Exercise goal :: Keeping every word the same, give again only the lines from the one with "Viewport: 766px width, 532px height." through the end of the data, both included, and leave every picture out.

---------- Extracted material ----------

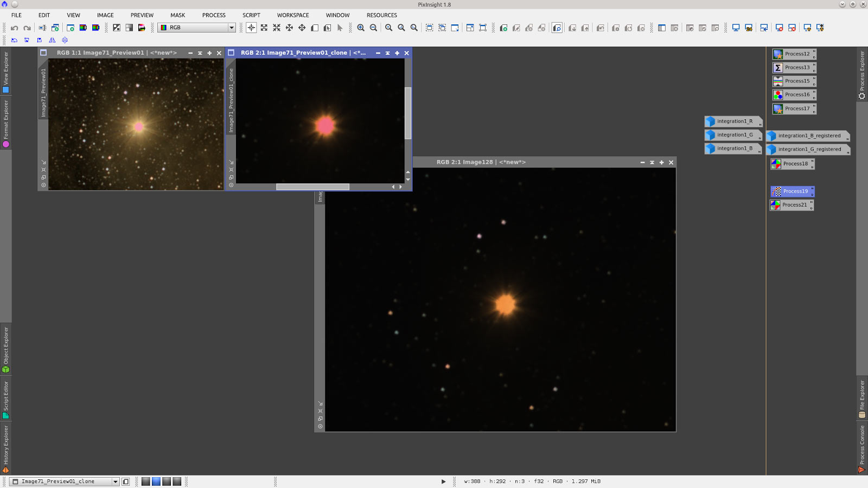
Task: Click the Process16 workspace icon
Action: [794, 95]
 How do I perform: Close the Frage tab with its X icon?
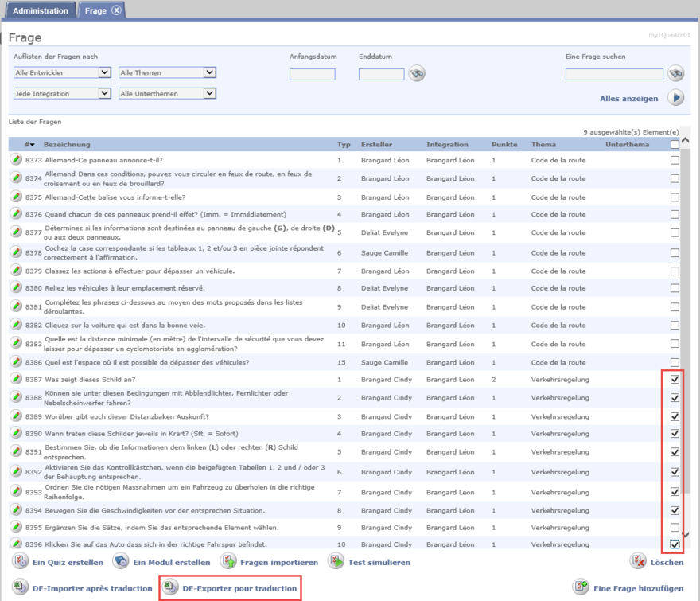pyautogui.click(x=116, y=10)
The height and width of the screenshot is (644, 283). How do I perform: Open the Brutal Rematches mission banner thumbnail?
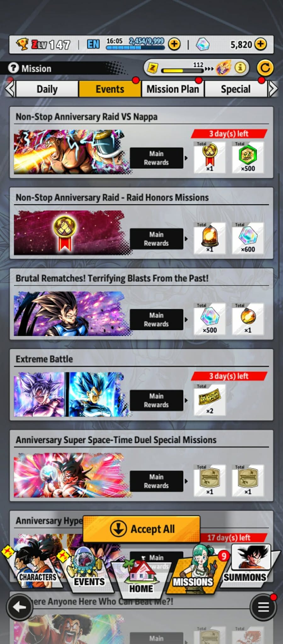click(71, 314)

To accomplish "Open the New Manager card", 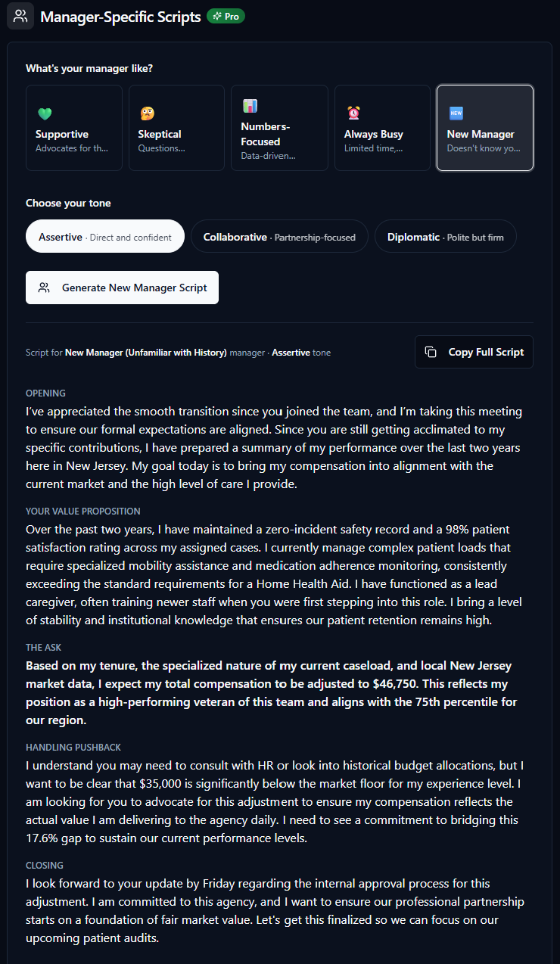I will (x=484, y=128).
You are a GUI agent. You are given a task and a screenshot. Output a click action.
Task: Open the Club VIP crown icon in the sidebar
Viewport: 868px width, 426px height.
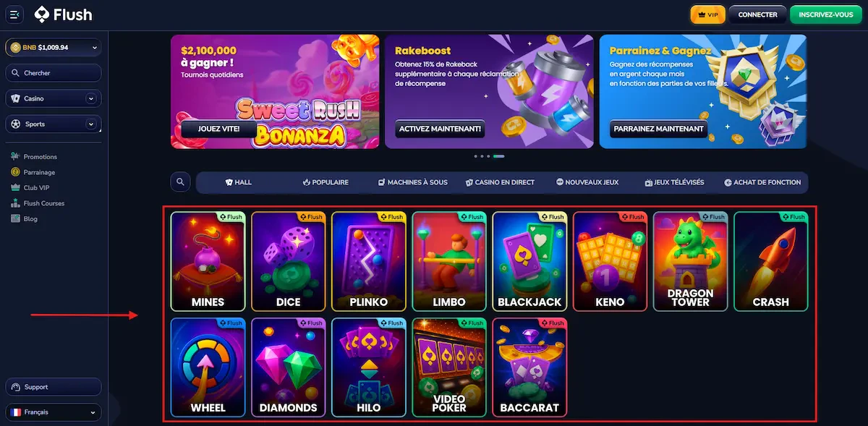point(15,187)
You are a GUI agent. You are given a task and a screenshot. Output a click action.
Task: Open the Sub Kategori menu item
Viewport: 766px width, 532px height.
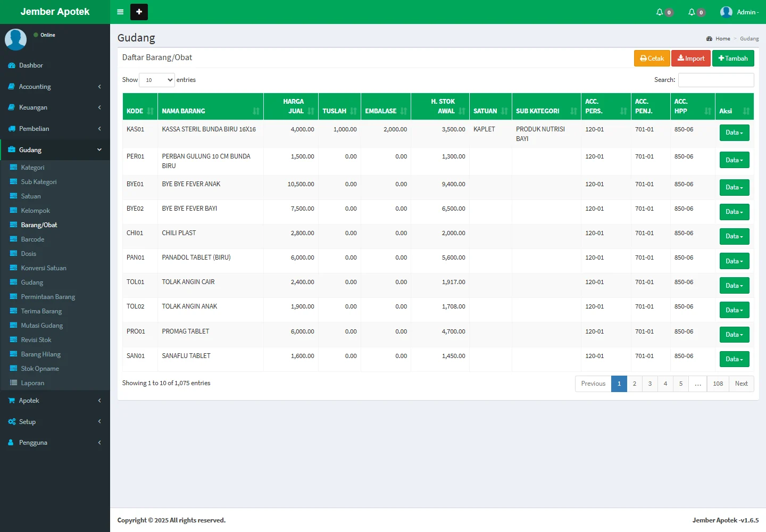39,182
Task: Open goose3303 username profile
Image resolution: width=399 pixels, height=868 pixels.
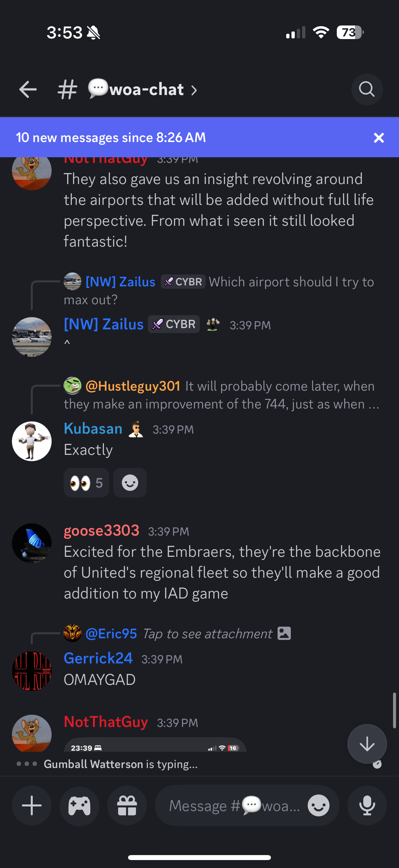Action: [x=101, y=530]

----------

Answer box ::
Viewport: 766px width, 532px height.
39,182
Task: Open goose3303 username profile
Image resolution: width=399 pixels, height=868 pixels.
Action: [x=101, y=530]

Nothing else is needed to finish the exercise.